Task statement - Copy all of the following data line for line, changing nothing.

Data section -
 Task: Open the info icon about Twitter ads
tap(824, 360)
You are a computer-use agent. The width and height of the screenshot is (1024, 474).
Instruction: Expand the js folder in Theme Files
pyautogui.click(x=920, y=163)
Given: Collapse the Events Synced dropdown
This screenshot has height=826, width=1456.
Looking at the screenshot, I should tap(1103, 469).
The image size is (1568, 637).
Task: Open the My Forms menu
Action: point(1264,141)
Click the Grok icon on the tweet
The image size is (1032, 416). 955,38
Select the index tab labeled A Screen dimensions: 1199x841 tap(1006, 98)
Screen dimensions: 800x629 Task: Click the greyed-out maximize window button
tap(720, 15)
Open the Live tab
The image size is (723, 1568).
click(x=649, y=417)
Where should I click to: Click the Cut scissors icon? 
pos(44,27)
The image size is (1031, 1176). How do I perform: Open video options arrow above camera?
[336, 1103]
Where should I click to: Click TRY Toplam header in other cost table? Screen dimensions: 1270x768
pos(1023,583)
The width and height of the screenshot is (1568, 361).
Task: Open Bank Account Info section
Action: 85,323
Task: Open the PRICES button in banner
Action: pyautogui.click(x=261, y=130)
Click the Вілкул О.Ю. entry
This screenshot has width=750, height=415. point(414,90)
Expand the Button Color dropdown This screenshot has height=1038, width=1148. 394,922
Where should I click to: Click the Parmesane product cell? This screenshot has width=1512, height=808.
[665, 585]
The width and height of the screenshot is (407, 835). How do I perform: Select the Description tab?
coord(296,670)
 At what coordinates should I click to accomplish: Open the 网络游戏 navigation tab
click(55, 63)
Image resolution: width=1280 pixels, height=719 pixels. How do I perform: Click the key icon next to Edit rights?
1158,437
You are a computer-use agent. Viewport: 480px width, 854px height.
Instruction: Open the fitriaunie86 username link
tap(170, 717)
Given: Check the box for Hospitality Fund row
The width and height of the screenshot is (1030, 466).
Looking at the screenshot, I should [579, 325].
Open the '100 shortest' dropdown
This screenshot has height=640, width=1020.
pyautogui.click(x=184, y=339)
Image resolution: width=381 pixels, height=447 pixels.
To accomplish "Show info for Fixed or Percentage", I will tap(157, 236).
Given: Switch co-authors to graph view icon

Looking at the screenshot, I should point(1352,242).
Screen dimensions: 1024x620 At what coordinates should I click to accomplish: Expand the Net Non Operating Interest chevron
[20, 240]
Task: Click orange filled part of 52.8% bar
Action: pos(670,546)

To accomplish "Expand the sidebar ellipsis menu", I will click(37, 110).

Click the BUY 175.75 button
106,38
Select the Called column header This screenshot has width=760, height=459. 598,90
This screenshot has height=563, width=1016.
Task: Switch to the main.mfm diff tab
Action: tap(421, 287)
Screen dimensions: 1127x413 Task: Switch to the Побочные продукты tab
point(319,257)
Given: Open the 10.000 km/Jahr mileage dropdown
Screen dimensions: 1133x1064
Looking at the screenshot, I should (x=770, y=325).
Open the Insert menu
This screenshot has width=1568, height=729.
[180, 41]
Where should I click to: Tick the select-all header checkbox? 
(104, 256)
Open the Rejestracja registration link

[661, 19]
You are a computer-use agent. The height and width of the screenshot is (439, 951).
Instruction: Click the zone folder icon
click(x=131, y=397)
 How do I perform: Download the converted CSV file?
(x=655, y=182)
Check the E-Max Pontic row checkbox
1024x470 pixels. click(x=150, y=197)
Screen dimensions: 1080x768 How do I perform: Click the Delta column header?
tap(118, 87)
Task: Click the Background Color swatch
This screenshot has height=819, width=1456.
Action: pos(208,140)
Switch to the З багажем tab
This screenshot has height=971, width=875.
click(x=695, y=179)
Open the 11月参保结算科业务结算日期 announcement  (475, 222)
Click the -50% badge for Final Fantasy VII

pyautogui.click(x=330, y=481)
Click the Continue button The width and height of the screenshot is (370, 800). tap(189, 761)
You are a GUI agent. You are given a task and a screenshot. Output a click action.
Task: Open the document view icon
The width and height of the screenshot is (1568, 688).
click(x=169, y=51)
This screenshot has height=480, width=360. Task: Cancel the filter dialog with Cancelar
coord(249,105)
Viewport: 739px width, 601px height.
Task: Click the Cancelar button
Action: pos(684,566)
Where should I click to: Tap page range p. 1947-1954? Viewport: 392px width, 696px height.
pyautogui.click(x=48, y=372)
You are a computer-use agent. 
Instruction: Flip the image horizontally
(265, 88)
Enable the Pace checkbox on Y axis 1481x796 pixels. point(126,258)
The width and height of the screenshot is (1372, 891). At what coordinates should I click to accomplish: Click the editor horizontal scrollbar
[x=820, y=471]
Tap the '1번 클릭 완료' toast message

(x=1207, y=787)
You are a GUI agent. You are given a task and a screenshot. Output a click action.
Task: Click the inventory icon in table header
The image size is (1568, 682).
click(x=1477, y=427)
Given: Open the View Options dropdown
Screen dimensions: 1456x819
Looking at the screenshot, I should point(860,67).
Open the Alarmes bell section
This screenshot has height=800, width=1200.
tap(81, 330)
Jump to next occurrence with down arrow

Solution to this task -
 Task: Open the info icon about Twitter ads
tap(824, 360)
You are a computer-use agent. The width and height of the screenshot is (1024, 474).
Instruction: Expand the js folder in Theme Files
pyautogui.click(x=920, y=163)
Given: Collapse the Events Synced dropdown
This screenshot has height=826, width=1456.
Looking at the screenshot, I should tap(1103, 469).
The image size is (1568, 637).
Task: Open the My Forms menu
Action: point(1264,141)
Click the Grok icon on the tweet
The image size is (1032, 416). 955,38
Select the index tab labeled A Screen dimensions: 1199x841 tap(1006, 98)
Screen dimensions: 800x629 Task: Click the greyed-out maximize window button
tap(720, 15)
Open the Live tab
The image size is (723, 1568).
click(x=649, y=417)
Where should I click to: Click the Cut scissors icon? 
pos(44,27)
The image size is (1031, 1176). How do I perform: Open video options arrow above camera?
[336, 1103]
Where should I click to: Click TRY Toplam header in other cost table? Screen dimensions: 1270x768
pos(1023,583)
The width and height of the screenshot is (1568, 361).
Task: Open Bank Account Info section
Action: 85,323
Task: Open the PRICES button in banner
Action: pyautogui.click(x=261, y=130)
Click the Вілкул О.Ю. entry
This screenshot has width=750, height=415. point(414,90)
Expand the Button Color dropdown This screenshot has height=1038, width=1148. 394,922
Where should I click to: Click the Parmesane product cell? This screenshot has width=1512, height=808.
[665, 585]
The width and height of the screenshot is (407, 835). How do I perform: Select the Description tab?
coord(296,670)
 At what coordinates should I click to accomplish: Open the 网络游戏 navigation tab
click(55, 63)
Image resolution: width=1280 pixels, height=719 pixels. How do I perform: Click the key icon next to Edit rights?
1158,437
You are a computer-use agent. Viewport: 480px width, 854px height.
Instruction: Open the fitriaunie86 username link
tap(170, 717)
Given: Check the box for Hospitality Fund row
The width and height of the screenshot is (1030, 466).
Looking at the screenshot, I should [579, 325].
Open the '100 shortest' dropdown
This screenshot has height=640, width=1020.
pyautogui.click(x=184, y=339)
Image resolution: width=381 pixels, height=447 pixels.
To accomplish "Show info for Fixed or Percentage", I will tap(157, 236).
Given: Switch co-authors to graph view icon

Looking at the screenshot, I should point(1352,242).
Screen dimensions: 1024x620 At what coordinates should I click to accomplish: Expand the Net Non Operating Interest chevron
[20, 240]
Task: Click orange filled part of 52.8% bar
Action: pos(670,546)

To accomplish "Expand the sidebar ellipsis menu", I will click(37, 110).

Click the BUY 175.75 button
106,38
Select the Called column header This screenshot has width=760, height=459. 598,90
This screenshot has height=563, width=1016.
Task: Switch to the main.mfm diff tab
Action: tap(421, 287)
Screen dimensions: 1127x413 Task: Switch to the Побочные продукты tab
point(319,257)
Given: Open the 10.000 km/Jahr mileage dropdown
Screen dimensions: 1133x1064
Looking at the screenshot, I should (x=770, y=325).
Open the Insert menu
This screenshot has width=1568, height=729.
[180, 41]
Where should I click to: Tick the select-all header checkbox? 
(104, 256)
Open the Rejestracja registration link

[661, 19]
You are a computer-use agent. The height and width of the screenshot is (439, 951).
Instruction: Click the zone folder icon
click(x=131, y=397)
 How do I perform: Download the converted CSV file?
(x=655, y=182)
Check the E-Max Pontic row checkbox
1024x470 pixels. click(x=150, y=197)
Screen dimensions: 1080x768 How do I perform: Click the Delta column header?
tap(118, 87)
Task: Click the Background Color swatch
This screenshot has height=819, width=1456.
Action: pos(208,140)
Switch to the З багажем tab
This screenshot has height=971, width=875.
click(x=695, y=179)
Open the 11月参保结算科业务结算日期 announcement  (475, 222)
Click the -50% badge for Final Fantasy VII

pyautogui.click(x=330, y=481)
Click the Continue button The width and height of the screenshot is (370, 800). tap(189, 761)
You are a GUI agent. You are given a task and a screenshot. Output a click action.
Task: Open the document view icon
The width and height of the screenshot is (1568, 688).
click(x=169, y=51)
This screenshot has height=480, width=360. Task: Cancel the filter dialog with Cancelar
coord(249,105)
Viewport: 739px width, 601px height.
Task: Click the Cancelar button
Action: pos(684,566)
Where should I click to: Tap page range p. 1947-1954? Viewport: 392px width, 696px height.
pyautogui.click(x=48, y=372)
You are a computer-use agent. 
Instruction: Flip the image horizontally
(265, 88)
Enable the Pace checkbox on Y axis 1481x796 pixels. point(126,258)
The width and height of the screenshot is (1372, 891). At what coordinates should I click to accomplish: Click the editor horizontal scrollbar
[x=820, y=471]
Tap the '1번 클릭 완료' toast message

(x=1207, y=787)
You are a GUI agent. You are given a task and a screenshot. Output a click action.
Task: Click the inventory icon in table header
The image size is (1568, 682).
click(x=1477, y=427)
Given: Open the View Options dropdown
Screen dimensions: 1456x819
Looking at the screenshot, I should point(860,67).
Open the Alarmes bell section
This screenshot has height=800, width=1200.
tap(81, 330)
Jump to next occurrence with down arrow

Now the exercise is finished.